Thursday, November 8, 2007

Globalization Is Good For You

From time to time we hear laments in the media about the flow of jobs out of the country and the deteriorating economic position of the American middle class. Much of the blame is placed on globalization (when they get done blaming Bush), but this article by Daniel Griswold in the New York Post argues that the conventional complaints about globalization are little more than myths. Griswold points out, for instance, that:

Like so many assumptions about trade, the belief that more global competition has somehow lowered the living standards of the average American worker and family is just a myth. The critics have it all wrong: The middle class isn't disappearing - it's moving up.

The Census reports that the share of U.S. households earning $35,000 to $75,000 a year (in '06 dollars) - roughly, the middle class - has indeed shrunk slightly over the last decade, from 34 percent to 33 percent.

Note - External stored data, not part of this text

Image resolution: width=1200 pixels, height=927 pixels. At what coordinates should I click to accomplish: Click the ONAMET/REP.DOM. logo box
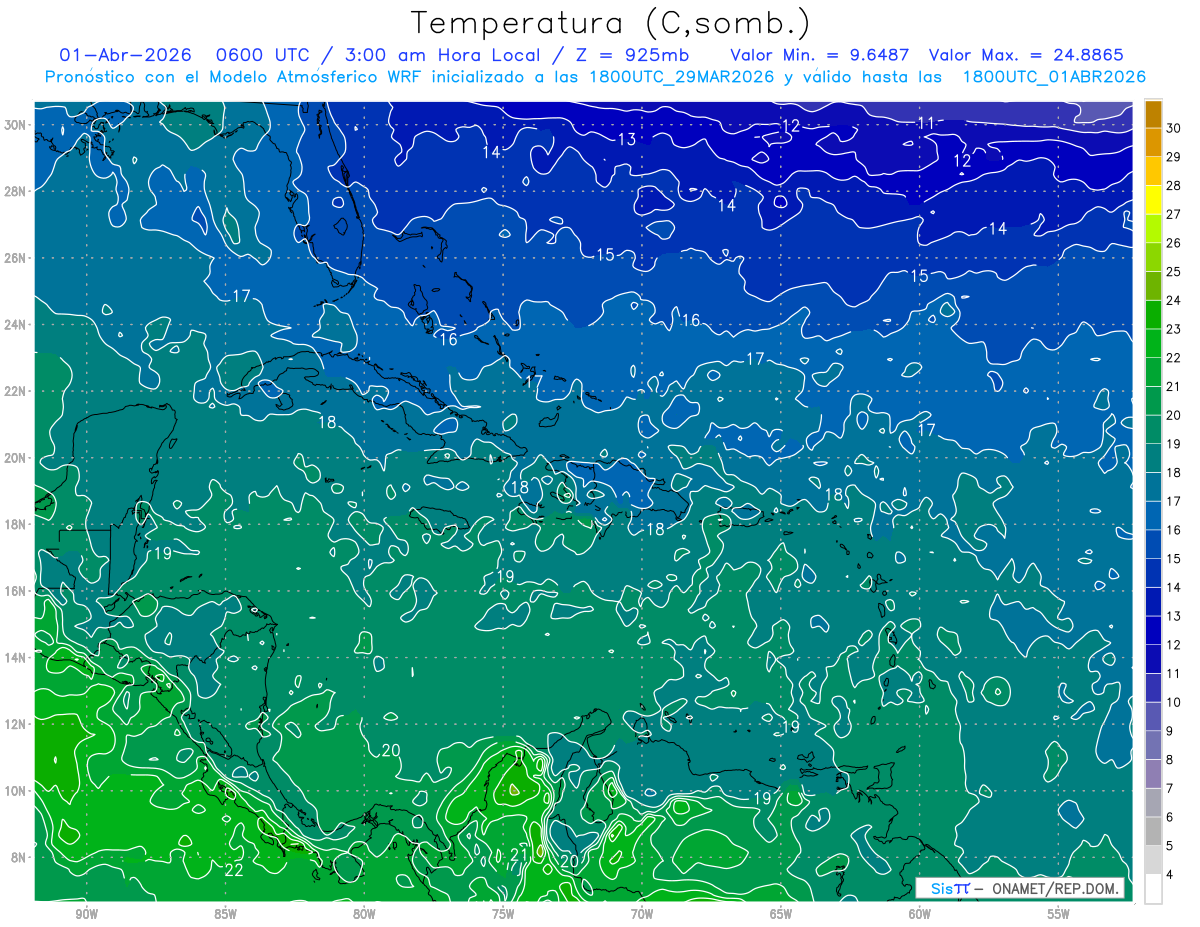1021,888
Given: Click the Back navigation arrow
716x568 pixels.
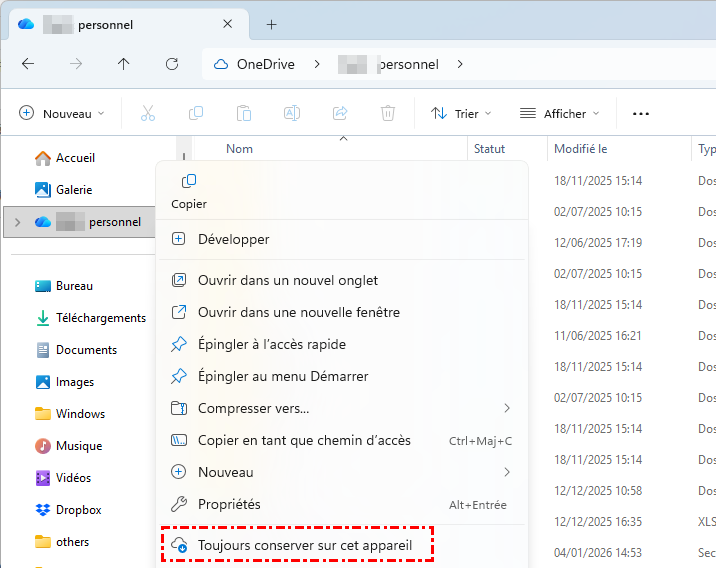Looking at the screenshot, I should [28, 64].
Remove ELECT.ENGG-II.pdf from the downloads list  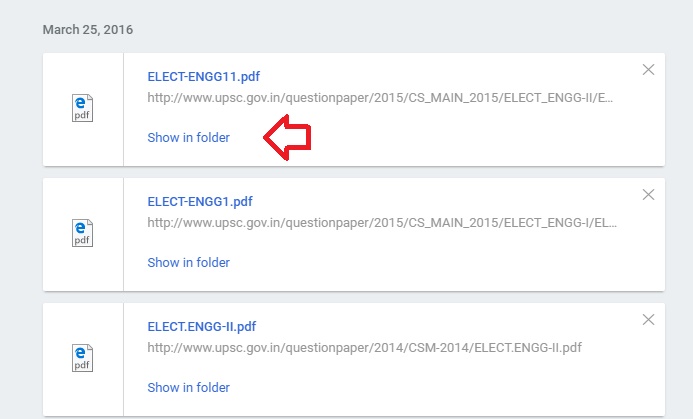click(648, 320)
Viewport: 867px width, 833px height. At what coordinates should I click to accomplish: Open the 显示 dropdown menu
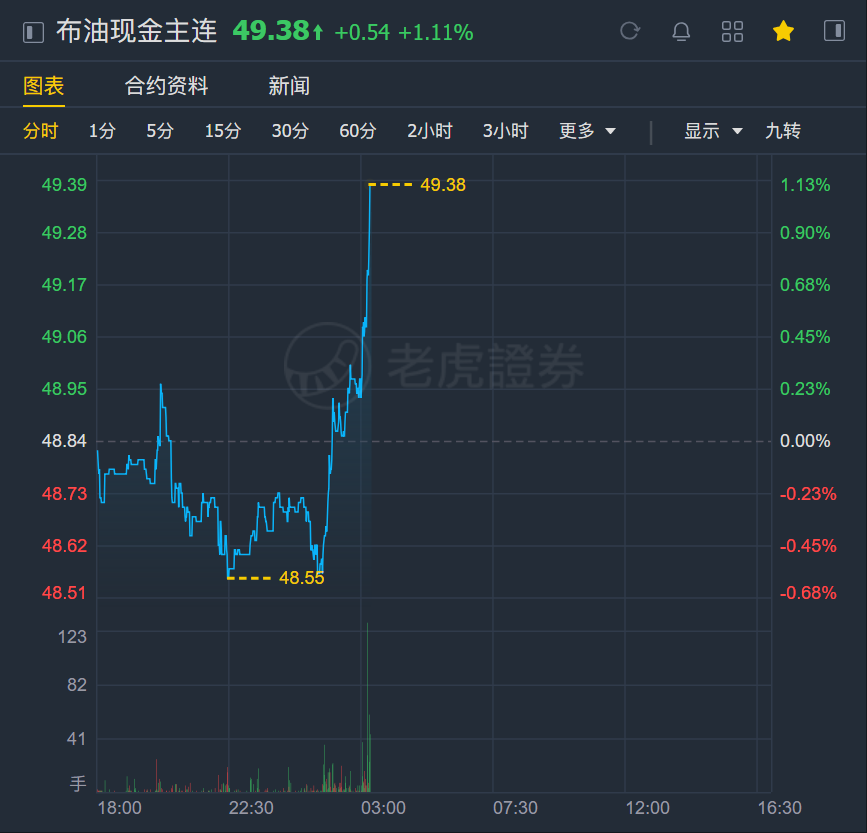tap(713, 131)
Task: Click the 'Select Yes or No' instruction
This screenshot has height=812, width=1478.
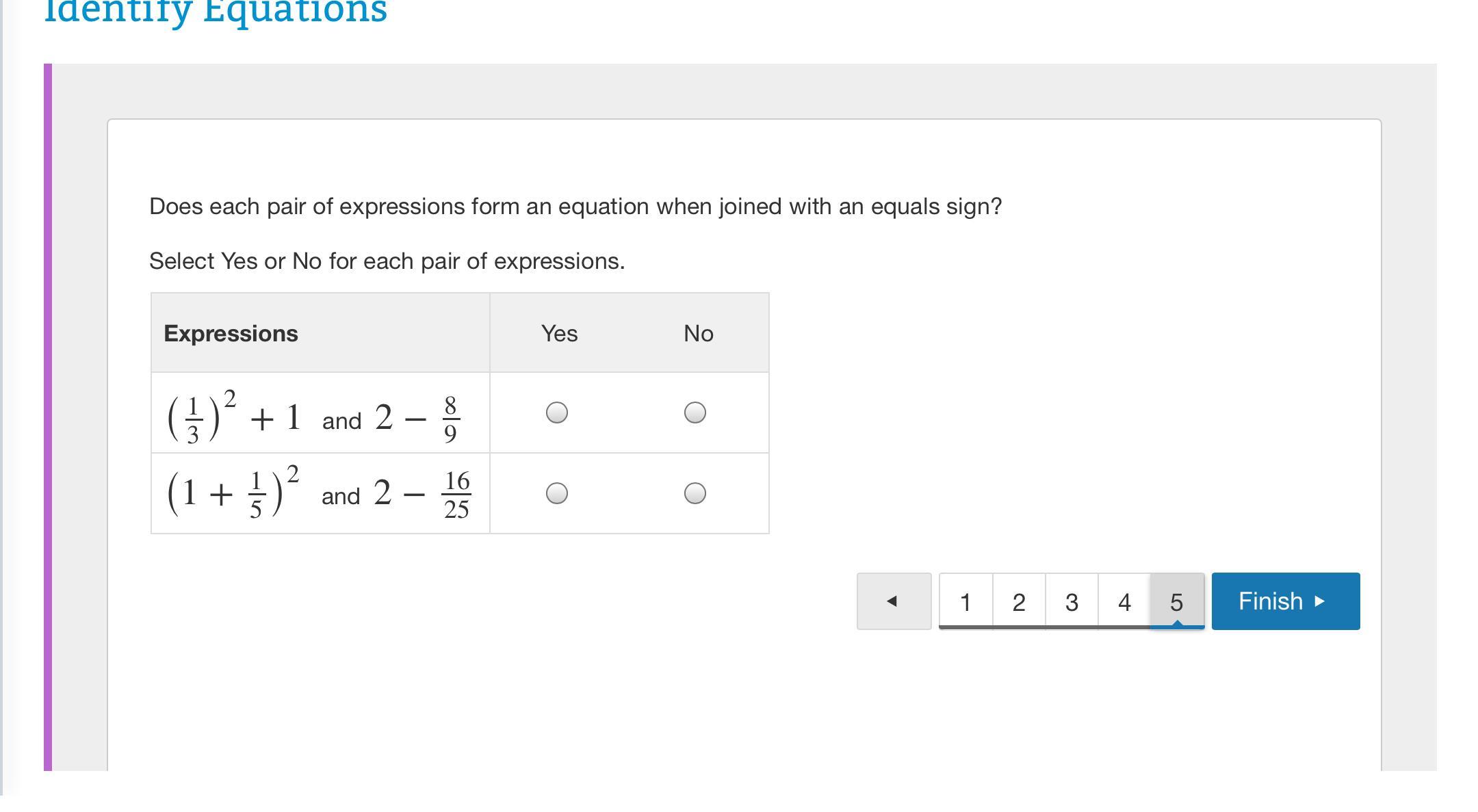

But so, too, has the share earning less than $35,000 - from 40 percent to 37 percent.

It's the share of households earning more than $75,000 that's jumped - from 26 percent to 30 percent.

Trade has helped America transform itself into a middle-class service economy. Yes, the country's lost a net 3.3 million manufacturing jobs in the past decade - but it's added a net 11.6 million jobs in service and other sectors where average wages are higher than in manufacturing. Most of these new jobs are in better-paying categories, like professional and business services, finance and education and health services.

Critics of trade repeat as a mantra that real wages have been stagnant since the 1970s. But the data on real wages exclude benefits - which have been rising as a share of worker compensation. Those data also rely on a cost-of-living index that has systematically overstated inflation and thus understated real income gains.

The U.S. Bureau of Labor Statistics reports that the average real hourly compensation earned by Americans has actually grown by 22 percent during the past decade - even as trade and other measures of globalization have grown rapidly.

There's more in the article to shine a ray of optimism into the gloominess you might be feeling today as the Dow continues its dispiriting free-fall.

RLC

On Scientific Theories

The conventional wisdom has long been that intelligent design is a religious, not a scientific, hypothesis and when Judge Jones' oracular ruling in the Dover trial reinforced the conventional view everyone nodded their heads in unthinking agreement. Dave Scott over at Uncommon Descent argues persuasively that this is simply wrong. He explains succinctly why it is that ID bears the chief qualification of any theory that aspires to be scientific - it's falsifiable.

Scott writes:

Karl Popper famously stated that a hypothesis is scientific if it can be falsified. He used swans as an example. He stated a hypothesis:

All swans are white.

Popper said that it can never be proven that all swans are white because there is always the possibility that a black swan exists somewhere but has not yet been observed. He stated that the hypothesis is still scientific because it can be falsified - the observation of a single black swan will falsify it.

The biological ID hypothesis can be stated as:

All complex biological systems are generated by intelligent agents.

We already know, or may reasonably presume, that complex biological systems can be generated by intelligent agents. There's a whole discipline called "Genetic Engineering" devoted to it. What we don't know is whether any non-intelligent means can generate complex biological systems. A single observation of a complex biological system generated by a non-intelligent cause will falsify the biological ID hypothesis.

[The bacterium] P.falciparum replicating billions of trillions of times in the past few decades represents the largest search to date for a "black swan". This is orders of magnitude more replications than took place in the evolution of reptiles to mammals wherein there are many exceedingly complex biological systems that separate them. If P.falciparum had been seen generating any complex biological systems such as those that distinguish mammals from reptiles then it would have falsified the ID hypothesis. None were observed. This doesn't prove ID but it certainly lends strong support to it. All perfectly scientific.

It might be argued, however, by those who deny the claim that ID is science that had P. falciparum produced complex systems that it would have at best only falsified certain versions of ID. Many ID theorists believe that design was front-loaded into the cosmos so that the Designer produced a semi-deterministic process that would gradually unfold the varieties of living things we see today. Someone who holds this view, if confronted by empirical evidence of complex systems produced during the trillions of falciparum replications, could technically claim that the bacterium is simply playing out the program that had been downloaded into the universe (or into life) at its origin.

Thus, the critic might argue, ID is not falsifiable even if it appears that natural processes are producing the complex systems that ID alleges natural processes cannot produce. Therefore, ID is not a truly scientific theory.

Even so, whatever the technical refuges available to the IDer might be, discovering an actively evolving complex system in P.falciparum would deal a devastating psychological blow to intelligent design and would make it very difficult for anyone advocating it to get traction in the intellectual community. For this reason I agree with Scott that ID is in principle psychologically falsifiable if not technically so.

Moreover, it is at least as falsifiable as is the Darwinian claim that natural forces and processes are responsible for the great diversity of life we see in the world around us. What set of observations could be reasonably expected to prove that claim false?

Thus if that claim is considered to be within the domain of science there's no justification, other than metaphysical prejudice, for excluding the claim that natural processes are inadequate to account for specified complexity in the biosphere.